Türkiye Atom Enerjisi Kurumu(TAEK) 3 Nisan 2007’de Gaziemir Akçay Caddesi üzerindeki bir fabrikada radyasyonlu atıkların gömülü olduğu bir alan tespit etti. Raporlara göre radyasyon fabrikanın nükleer santrallerde kullanılan nükleer çubukların eritilmesiyle oluşmuştu.
Fabrikada ‘radyoaktif kaynak’ olduğu ve bu malzemelerin Türkiye’de bulunmadığı belirtildi. Radyasyonun ‘Europium 152’ adı verilen bir malzemeden bulaşmış olabileceği bu malzemenin de nükleer santrallerde kullanıldığı ve Türkiye’ye getirilmesinin de yasak olduğu ifade edildi.
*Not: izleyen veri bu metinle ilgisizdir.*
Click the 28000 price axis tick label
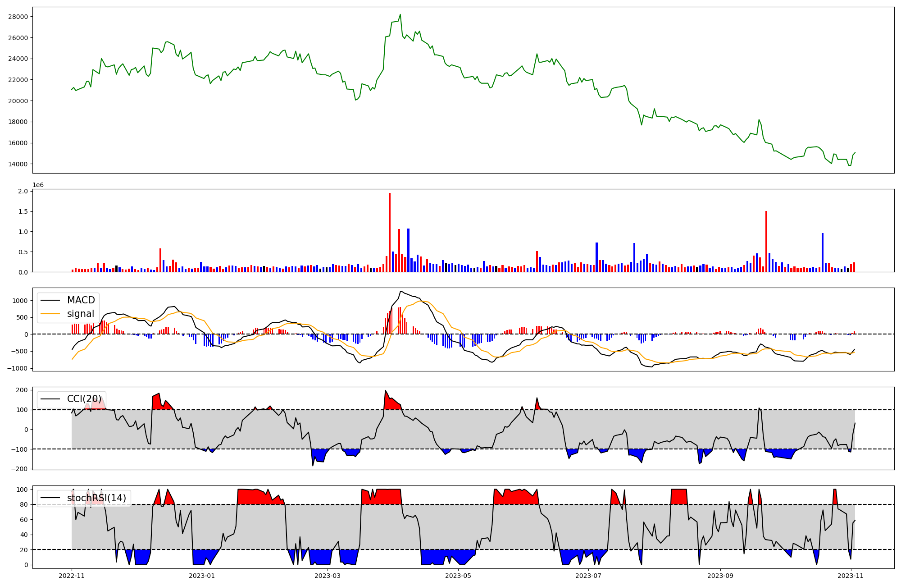 click(18, 17)
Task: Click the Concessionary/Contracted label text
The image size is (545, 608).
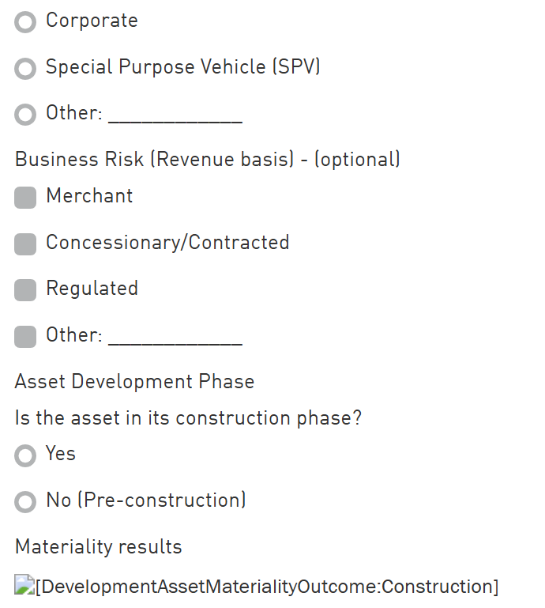Action: [x=167, y=243]
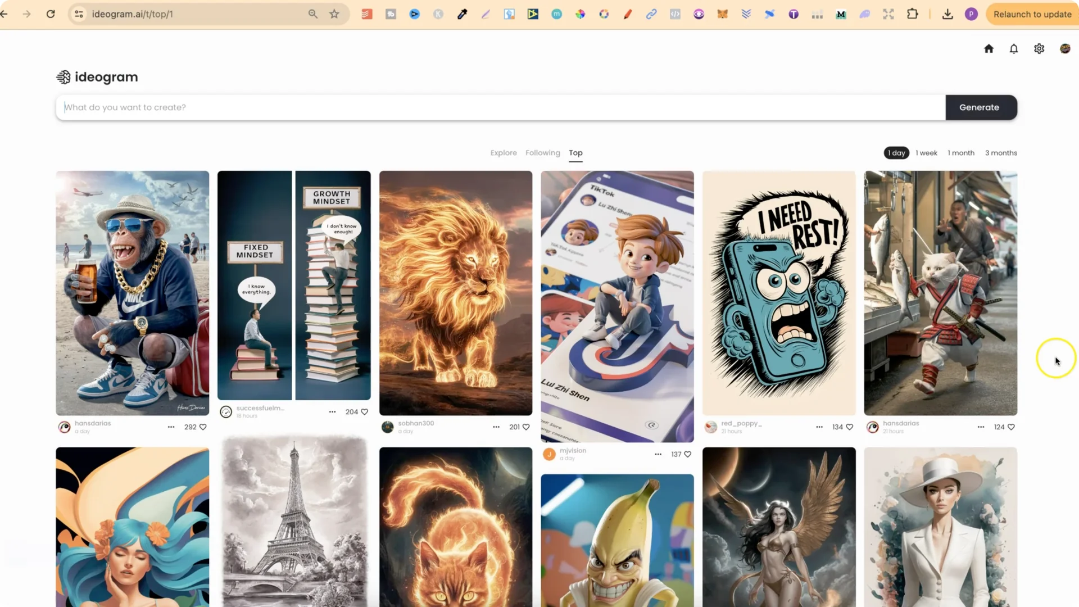The image size is (1079, 607).
Task: Click the Ideogram brain logo
Action: pyautogui.click(x=64, y=77)
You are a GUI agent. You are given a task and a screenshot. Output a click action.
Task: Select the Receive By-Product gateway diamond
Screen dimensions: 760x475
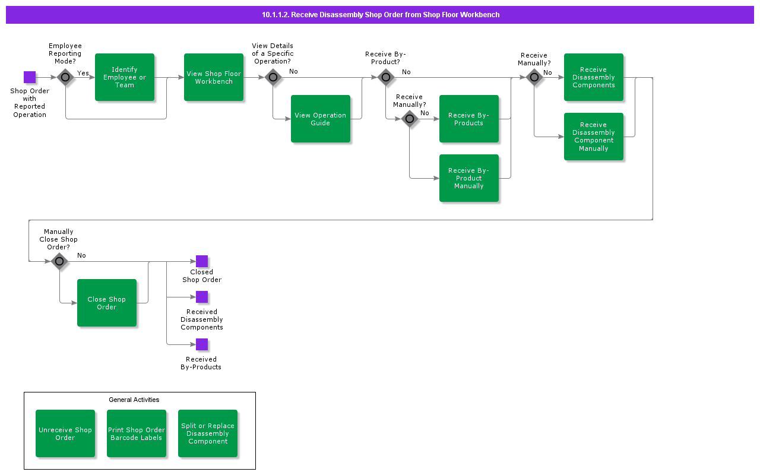point(386,77)
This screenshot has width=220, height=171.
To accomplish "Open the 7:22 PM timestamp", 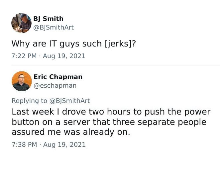I will 24,56.
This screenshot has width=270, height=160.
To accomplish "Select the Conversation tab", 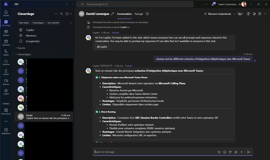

Bölgedeki radyasyonun doğal olanın 219 katı olduğu görüldü. Gaziemir’in Akçay Caddesi’nde Türkiye Atom Enerjisi Kurumu’nun(TAEK) raporlarında belirtilen radyasyonlu atıkların 100 tonun üzerinde olduğu tahmin ediliyor.
Söz konusu fabrikanın sahiplerine verilen hapis cezası davaları Yargıtay 18.Ceza Dairesi’nin 02.05.2017 tarihli 2016/13661 Esas 2017/4864 Karar sayılı kararı ile zaman aşımı nedeniyle düşürüldü. Daha sonra konuyla ilgili EGEÇEP öncülüğündeki çevrecilerin Anayasa Mahkemesi’ne yapılan başvuru da reddedildi. Bunun üzerine EGEÇEP ve çevreciler AİHM’e başvurma kararı aldı.
Hem Anayasa hem de AİHM kararları ihlal edildi
Avukat Arif Ali Cangı’nın hazırladığı başvuru dosyasında; Gaziemir’de radyoaktif ve tehlikeli atıklarla yerleşim yerlerinin ortasında bir alanın kirletildiğine dikkat çekildi. Radyoaktif atıklardan yörede yaşayanların bilgilendirilmediği, sağlıklı yaşam için gerekli önlemlerin alınmadığı belirtildi.
AİHM başvurusu için hazırlanan dilekçede; ceza davasının zamanaşımı sonucu düşmesine karar verilmesiyle Anayasa’nın 17’inci maddesi ve AİHM’in emsal kararlarının ihlal edildiği vurgulandı. Ayrıca Anayasa Mahkemesi kararı ile yaşama, maddi ve manevi varlığını koruma ve geliştirme hakkının, sağlıklı çevrede yaşama hakkının hukuki güvencelerinden olan Anayasa’nın 36. maddesi ve hak arama özgürlüğü ile etkili iç hukuk yoluna başvurma haklarının da ihlal edildiği ifade edildi.